Hmm. Is it me, L.P. Hartley, or you? Now given our past history together, that being that your novel The Go-Between is one of my all-time favorites, I'd say it's probably me. I read your ghost story "A Visitor from Down Under" over the course of the weekend and I admit my mind was elsewhere for parts of it. I did go back and skim to make sure I had the general jist of things. But, well, I find it slightly perplexing still. I think I missed something along the way. Of course maybe my problem is that I am trying to read more into it than there is there?
So, maybe with a little help from kind readers here, we can work out just what is going on? Let me give you the outline of the story--the various creepy elements that seem as though they must add up to something more than meets the eye (I have this feeling that there is some symbolic meaning to things, but maybe I'm just in an especially thoughtful mood right now). And I won't spoil the ending, just in case you become so curious you must read it for yourself.
The story begins with this quote, which is in italics and set off by itself at the beginning.
"And who will you need to fetch him away!"
It's a wet March evening and a very loquacious bus conductor is chatting with the passengers getting on and off his double decker bus. It's the last bus traveling through the heart of London for the evening and there is but one passenger left up top. He's an odd duck--very quiet and makes no reply to the conductor's chatty overtures. He must ask him more than once "where he's for" when the man finally replies in a taciturn voice that his stop is Carrick Street. The man holds the penny fare between two fingers and the conductor must replace the ticket back, which makes for an unwieldy transaction. The conductor assumes it's all due to an infirmity. Carrick Street comes and goes, yet no one seems to disembark, but by now the conductor has put it from his mind.
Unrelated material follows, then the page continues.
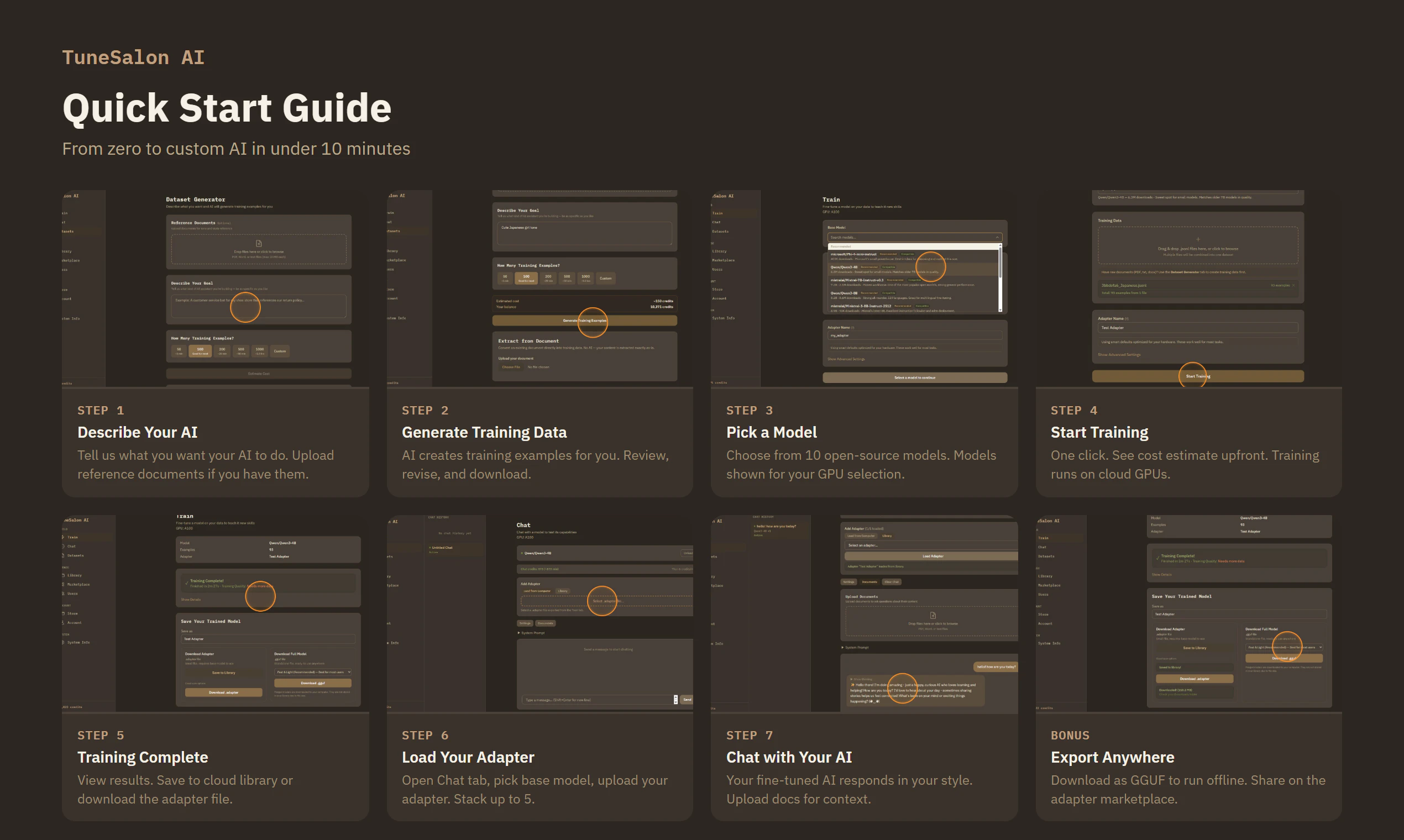Open the Datasets sidebar section
This screenshot has height=840, width=1404.
[x=75, y=555]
Five hours earlier in the day a Mr. Rumbold has arrived at a hotel in Carrick Street, a return visitor from Australia. He's friendly with the staff and recollects some from prior stays at the hotel. He decides to relax with a drink in the lounge and listens in on what he assumes is a children's party in another room. He hears them talking about the treats they have to eat and the games they play. Listening in, however, Mr. Rumbold hears some disturbing things--namely a tiny click, but then they switch to playing games so he thinks no more about it. The rhymes that the children chant during their play are a little macabre.
"Here is a candle to light you to bed, And here comes a choppers to chop off your head! Chop-chop-chop."
Mr. Rumbold finds it upsetting and it's probably thanks to what he overhears that gives him nightmares later in the evening when he sleeps. Or maybe it's due to the conversation he has with one of the staff about fishing, and the occurrence of poaching back in Australia. The conversation takes on a different spin when the staff asks him about what happens to a murderer in Australia. When you go against the law the waiter says (and by you, he tells Mr. Rumbold, he means only as an illustration to his point during the conversation) you're punished. But maybe the murderer gets off, under some special circumstance, then what? The waiter goes on and says then it's up to the lot of any other man to take care of the murderer. And if there is no one, no family, then it might just be up to the dead man himself to bring the murderer to justice.
And oh, here we go. An epiphany. The light just blinked on for me.
It's a filthy night as I mentioned. It's raining and not fit for anyone outside. It would be a pity for someone to go without a bed on a night like this, and as the hotel is all full up, there is no more room to spare for any other latecomers. Mr. Rumbold, however, remarks that there is an extra bed in his room and if needs be, his room could be shared.
I won't, as I said, give the ending away, but having thought it out like this, it is making much more sense. Let me just say that a visitor arrives at the hotel looking for a room for the night. The stranger is the strange man from the bus. And now the blood stains on the pillow, the melting icicle on the windowsill and the empty bed make much more sense!
I'm not sure you, kind reader, are going to get much out today's post, but I must say it has helped me immensely! Sort of gives new meaning to a 'chilling' story.